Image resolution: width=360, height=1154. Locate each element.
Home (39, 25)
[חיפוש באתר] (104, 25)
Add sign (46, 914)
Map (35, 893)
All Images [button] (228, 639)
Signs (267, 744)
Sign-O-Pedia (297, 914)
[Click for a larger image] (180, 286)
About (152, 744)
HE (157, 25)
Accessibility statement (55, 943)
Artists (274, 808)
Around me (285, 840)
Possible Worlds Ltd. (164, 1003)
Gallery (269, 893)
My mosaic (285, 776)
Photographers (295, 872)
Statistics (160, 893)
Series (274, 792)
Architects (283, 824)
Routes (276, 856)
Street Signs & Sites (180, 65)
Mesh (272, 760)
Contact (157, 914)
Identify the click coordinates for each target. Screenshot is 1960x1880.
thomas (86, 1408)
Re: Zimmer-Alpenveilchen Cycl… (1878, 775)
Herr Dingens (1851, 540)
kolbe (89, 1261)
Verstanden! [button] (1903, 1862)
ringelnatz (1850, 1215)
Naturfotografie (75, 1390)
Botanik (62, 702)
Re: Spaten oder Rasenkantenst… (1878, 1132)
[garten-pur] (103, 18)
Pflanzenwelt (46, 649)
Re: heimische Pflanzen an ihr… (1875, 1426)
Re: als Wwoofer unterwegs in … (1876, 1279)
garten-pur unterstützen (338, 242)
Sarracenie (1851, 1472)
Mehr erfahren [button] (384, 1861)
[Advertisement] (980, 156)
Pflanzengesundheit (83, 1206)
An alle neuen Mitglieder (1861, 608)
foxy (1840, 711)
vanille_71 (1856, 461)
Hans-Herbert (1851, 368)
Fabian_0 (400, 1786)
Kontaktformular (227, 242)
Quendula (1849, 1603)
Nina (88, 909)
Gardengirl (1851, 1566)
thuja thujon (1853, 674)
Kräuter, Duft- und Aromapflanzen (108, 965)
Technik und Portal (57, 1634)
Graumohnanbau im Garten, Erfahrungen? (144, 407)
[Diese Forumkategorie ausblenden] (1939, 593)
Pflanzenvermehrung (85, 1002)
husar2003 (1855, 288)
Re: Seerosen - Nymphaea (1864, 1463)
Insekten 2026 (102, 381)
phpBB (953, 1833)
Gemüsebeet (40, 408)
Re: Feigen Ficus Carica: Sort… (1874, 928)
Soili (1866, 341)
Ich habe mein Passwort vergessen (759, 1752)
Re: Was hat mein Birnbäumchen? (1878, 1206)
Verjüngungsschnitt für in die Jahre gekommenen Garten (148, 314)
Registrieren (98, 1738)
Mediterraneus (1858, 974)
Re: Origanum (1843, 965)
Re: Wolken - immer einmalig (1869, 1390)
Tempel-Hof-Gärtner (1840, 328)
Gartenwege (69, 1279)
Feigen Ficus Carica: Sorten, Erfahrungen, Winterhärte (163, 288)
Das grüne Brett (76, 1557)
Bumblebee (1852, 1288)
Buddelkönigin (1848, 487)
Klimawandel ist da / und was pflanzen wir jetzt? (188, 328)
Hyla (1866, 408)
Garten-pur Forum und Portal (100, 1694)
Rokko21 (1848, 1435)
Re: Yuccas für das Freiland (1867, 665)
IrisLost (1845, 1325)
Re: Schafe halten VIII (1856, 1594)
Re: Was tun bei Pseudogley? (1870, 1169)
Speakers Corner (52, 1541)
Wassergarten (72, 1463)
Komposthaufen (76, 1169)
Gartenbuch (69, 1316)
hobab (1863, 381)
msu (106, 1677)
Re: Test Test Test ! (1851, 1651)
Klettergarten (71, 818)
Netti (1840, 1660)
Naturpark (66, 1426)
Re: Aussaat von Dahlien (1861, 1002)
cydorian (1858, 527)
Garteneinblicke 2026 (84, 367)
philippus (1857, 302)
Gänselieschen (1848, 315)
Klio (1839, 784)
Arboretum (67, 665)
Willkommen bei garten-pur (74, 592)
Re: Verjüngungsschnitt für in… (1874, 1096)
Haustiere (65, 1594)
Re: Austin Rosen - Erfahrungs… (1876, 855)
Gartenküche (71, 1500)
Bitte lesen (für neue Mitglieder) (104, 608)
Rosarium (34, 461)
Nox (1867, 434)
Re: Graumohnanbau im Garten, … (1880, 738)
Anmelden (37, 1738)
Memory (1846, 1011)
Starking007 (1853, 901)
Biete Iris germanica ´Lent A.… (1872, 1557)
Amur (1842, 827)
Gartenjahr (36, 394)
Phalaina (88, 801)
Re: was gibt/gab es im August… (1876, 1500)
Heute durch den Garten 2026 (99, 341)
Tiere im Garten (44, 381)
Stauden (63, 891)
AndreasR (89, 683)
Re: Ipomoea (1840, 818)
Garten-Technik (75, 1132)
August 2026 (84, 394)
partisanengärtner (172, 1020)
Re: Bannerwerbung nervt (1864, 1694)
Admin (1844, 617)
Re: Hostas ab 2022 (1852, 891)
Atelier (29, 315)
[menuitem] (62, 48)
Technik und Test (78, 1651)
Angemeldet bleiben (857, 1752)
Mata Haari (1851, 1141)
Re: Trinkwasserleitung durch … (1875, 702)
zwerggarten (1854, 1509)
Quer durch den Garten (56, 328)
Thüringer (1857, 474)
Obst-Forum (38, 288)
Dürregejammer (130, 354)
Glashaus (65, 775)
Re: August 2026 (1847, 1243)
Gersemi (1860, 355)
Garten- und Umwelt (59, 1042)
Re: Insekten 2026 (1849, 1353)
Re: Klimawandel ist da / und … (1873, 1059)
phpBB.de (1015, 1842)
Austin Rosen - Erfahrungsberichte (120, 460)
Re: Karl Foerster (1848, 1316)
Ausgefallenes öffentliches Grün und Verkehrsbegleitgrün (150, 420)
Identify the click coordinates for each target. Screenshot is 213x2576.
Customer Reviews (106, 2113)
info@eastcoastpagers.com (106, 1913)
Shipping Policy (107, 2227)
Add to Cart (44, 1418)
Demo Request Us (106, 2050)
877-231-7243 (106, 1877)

» **Requirement**
Exact copies of all the records are to be printed.

» **Exercise result**
Image resolution: width=360, height=1154. Locate each element.
Home (39, 25)
[חיפוש באתר] (104, 25)
Add sign (46, 914)
Map (35, 893)
All Images [button] (228, 639)
Signs (267, 744)
Sign-O-Pedia (297, 914)
[Click for a larger image] (180, 286)
About (152, 744)
HE (157, 25)
Accessibility statement (55, 943)
Artists (274, 808)
Around me (285, 840)
Possible Worlds Ltd. (164, 1003)
Gallery (269, 893)
My mosaic (285, 776)
Photographers (295, 872)
Statistics (160, 893)
Series (274, 792)
Architects (283, 824)
Routes (276, 856)
Street Signs & Sites (180, 65)
Mesh (272, 760)
Contact (157, 914)
Identify the click coordinates for each target. Screenshot is 1960x1880.
thomas (86, 1408)
Re: Zimmer-Alpenveilchen Cycl… (1878, 775)
Herr Dingens (1851, 540)
kolbe (89, 1261)
Verstanden! [button] (1903, 1862)
ringelnatz (1850, 1215)
Naturfotografie (75, 1390)
Botanik (62, 702)
Re: Spaten oder Rasenkantenst… (1878, 1132)
[garten-pur] (103, 18)
Pflanzenwelt (46, 649)
Re: heimische Pflanzen an ihr… (1875, 1426)
Re: als Wwoofer unterwegs in … (1876, 1279)
garten-pur unterstützen (338, 242)
Sarracenie (1851, 1472)
Mehr erfahren [button] (384, 1861)
[Advertisement] (980, 156)
Pflanzengesundheit (83, 1206)
An alle neuen Mitglieder (1861, 608)
foxy (1840, 711)
vanille_71 (1856, 461)
Hans-Herbert (1851, 368)
Fabian_0 (400, 1786)
Kontaktformular (227, 242)
Quendula (1849, 1603)
Nina (88, 909)
Gardengirl (1851, 1566)
thuja thujon (1853, 674)
Kräuter, Duft- und Aromapflanzen (108, 965)
Technik und Portal (57, 1634)
Graumohnanbau im Garten, Erfahrungen? (144, 407)
[Diese Forumkategorie ausblenden] (1939, 593)
Pflanzenvermehrung (85, 1002)
husar2003 (1855, 288)
Re: Seerosen - Nymphaea (1864, 1463)
Insekten 2026 (102, 381)
phpBB (953, 1833)
Gemüsebeet (40, 408)
Re: Feigen Ficus Carica: Sort… (1874, 928)
Soili (1866, 341)
Ich habe mein Passwort vergessen (759, 1752)
Re: Was hat mein Birnbäumchen? (1878, 1206)
Verjüngungsschnitt für in die Jahre gekommenen Garten (148, 314)
Registrieren (98, 1738)
Mediterraneus (1858, 974)
Re: Origanum (1843, 965)
Re: Wolken - immer einmalig (1869, 1390)
Tempel-Hof-Gärtner (1840, 328)
Gartenwege (69, 1279)
Feigen Ficus Carica: Sorten, Erfahrungen, Winterhärte (163, 288)
Das grüne Brett (76, 1557)
Bumblebee (1852, 1288)
Buddelkönigin (1848, 487)
Klimawandel ist da / und was pflanzen wir jetzt? (188, 328)
Hyla (1866, 408)
Garten-pur Forum und Portal (100, 1694)
Rokko21 (1848, 1435)
Re: Yuccas für das Freiland (1867, 665)
IrisLost (1845, 1325)
Re: Schafe halten VIII (1856, 1594)
Re: Was tun bei Pseudogley? (1870, 1169)
Speakers Corner (52, 1541)
Wassergarten (72, 1463)
Komposthaufen (76, 1169)
Gartenbuch (69, 1316)
hobab (1863, 381)
msu (106, 1677)
Re: Test Test Test ! (1851, 1651)
Klettergarten (71, 818)
Netti (1840, 1660)
Naturpark (66, 1426)
Re: Aussaat von Dahlien (1861, 1002)
cydorian (1858, 527)
Garteneinblicke 2026 (84, 367)
philippus (1857, 302)
Gänselieschen (1848, 315)
Klio (1839, 784)
Arboretum (67, 665)
Willkommen bei garten-pur (74, 592)
Re: Verjüngungsschnitt für in… (1874, 1096)
Haustiere (65, 1594)
Re: Austin Rosen - Erfahrungs… (1876, 855)
Gartenküche (71, 1500)
Bitte lesen (für neue Mitglieder) (104, 608)
Rosarium (34, 461)
Nox (1867, 434)
Re: Graumohnanbau im Garten, … (1880, 738)
Anmelden (37, 1738)
Memory (1846, 1011)
Starking007 (1853, 901)
Biete Iris germanica ´Lent A.… (1872, 1557)
Amur (1842, 827)
Gartenjahr (36, 394)
Phalaina (88, 801)
Re: was gibt/gab es im August… (1876, 1500)
Heute durch den Garten 2026 (99, 341)
Tiere im Garten (44, 381)
Stauden (63, 891)
AndreasR (89, 683)
Re: Ipomoea (1840, 818)
Garten-Technik (75, 1132)
August 2026 (84, 394)
partisanengärtner (172, 1020)
Re: Bannerwerbung nervt (1864, 1694)
Admin (1844, 617)
Re: Hostas ab 2022 (1852, 891)
Atelier (29, 315)
[menuitem] (62, 48)
Technik und Test (78, 1651)
Angemeldet bleiben (857, 1752)
Mata Haari (1851, 1141)
Re: Trinkwasserleitung durch … (1875, 702)
zwerggarten (1854, 1509)
Quer durch den Garten (56, 328)
Thüringer (1857, 474)
Obst-Forum (38, 288)
Dürregejammer (130, 354)
Glashaus (65, 775)
Re: August 2026 (1847, 1243)
Gersemi (1860, 355)
Garten- und Umwelt (59, 1042)
Re: Insekten 2026 (1849, 1353)
Re: Klimawandel ist da / und … (1873, 1059)
phpBB.de (1015, 1842)
Austin Rosen - Erfahrungsberichte (120, 460)
Re: Karl Foerster (1848, 1316)
Ausgefallenes öffentliches Grün und Verkehrsbegleitgrün (150, 420)
Identify the click coordinates for each target. Screenshot is 213x2576.
Customer Reviews (106, 2113)
info@eastcoastpagers.com (106, 1913)
Shipping Policy (107, 2227)
Add to Cart (44, 1418)
Demo Request Us (106, 2050)
877-231-7243 (106, 1877)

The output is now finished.